▸ TEXTAUSZUG:
◇ ◇ ◇ ◇
Denker am Rand "Woanders als am Rand soll man leben?"
Impuls
Botho Strauß steht exemplarisch für den Denker am Rand. Ein solcher war auch Nietzsche, Gomez Davila oder der Zeitgenosse Byung Chul Han. Ihr Hauptthema ist die Zeitverfassung, tiefgründige Kritik an der modernen Gesellschaft. Der Denker am Rand hat es schwer in seiner Einsamkeit, aber je weniger geboten wird, umso mehr lädt das Wenige sich mit Bedeutung auf. Der Denker am Rand, der Außenseiter ist, ist umso aufmerksamer, je reduzierter er lebt. Je angefüllter wir sind (Infotainment), desto problematischer. Wir leben unser Leben in ständiger Ablenkung. Der Denker am Rand erinnert uns daran, dass nur das transportiert wird, worin die meisten übereinstimmen. Die wenigen, die es anders sehen, werden nicht registriert oder sie werdenverhöhnt und verlacht.
◇ ◇ ◇ ◇
▸ AUSGANGSMATERIAL:
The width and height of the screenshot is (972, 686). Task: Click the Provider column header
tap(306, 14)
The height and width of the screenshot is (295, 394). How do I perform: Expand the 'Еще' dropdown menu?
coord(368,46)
◇ ◇ ◇ ◇
Führe den Textauszug über den Denker am Rand im Anschluss an seinen letzten Satz weiter.

▸ MUSTERLÖSUNG:
„Der ästhetische Urfehler ist der Plurimi-Faktor (plurimi lat. Die Meisten): das Hohe zugunsten des Breiten abzuwerten. Das Untere zur obersten Interessensphäre zu machen. Das Breite zur Spitze zu erklären. Inzwischen paktiert auch die Kunst liebdienerisch mit Quote und breitem Publikum.“ (Botho Strauß).
Die Einsamkeit, in der sich der Denker am Rand befindet, schärft die Sinne und die Erinnerung. Das Erinnerte wird zum Bestandteil des Lebens, indem auf Aktuelles verzichtet wird. „Außer dem Aktuellen ist alles andere lebendig.“ „Was neu hinzukommt wiegt das Gewesene nicht auf“, heißt es bei Botho Strauß. Dies ist auch die Kernstimmung bei Nietzsche. Wir leben aber im genauen Gegenteil: Das Neue ist immer interessanter. Je mehr Zukunft desto besser.
Wie verhält sich der Denker am Rand dazu? Er weiß, das was ist, könnte auch anders sein, er lässt aber dem Falschen seine Zeit: „Nur wer nicht verändern will, sieht richtig.“ (Botho Strauß). Indem man sagt, wie es ist, gibt man zu erkennen, das man nicht einverstanden ist. Die korrekte Darstellung ist die Kritik.
Der Denker am Rand ist kein Konservativer. Seine Überzeugung ist, dass die große Zeit hinter uns liegt. Wir haben wenig Erhaltenswertes, leben daher von unserer Erinnerungsfähigkeit.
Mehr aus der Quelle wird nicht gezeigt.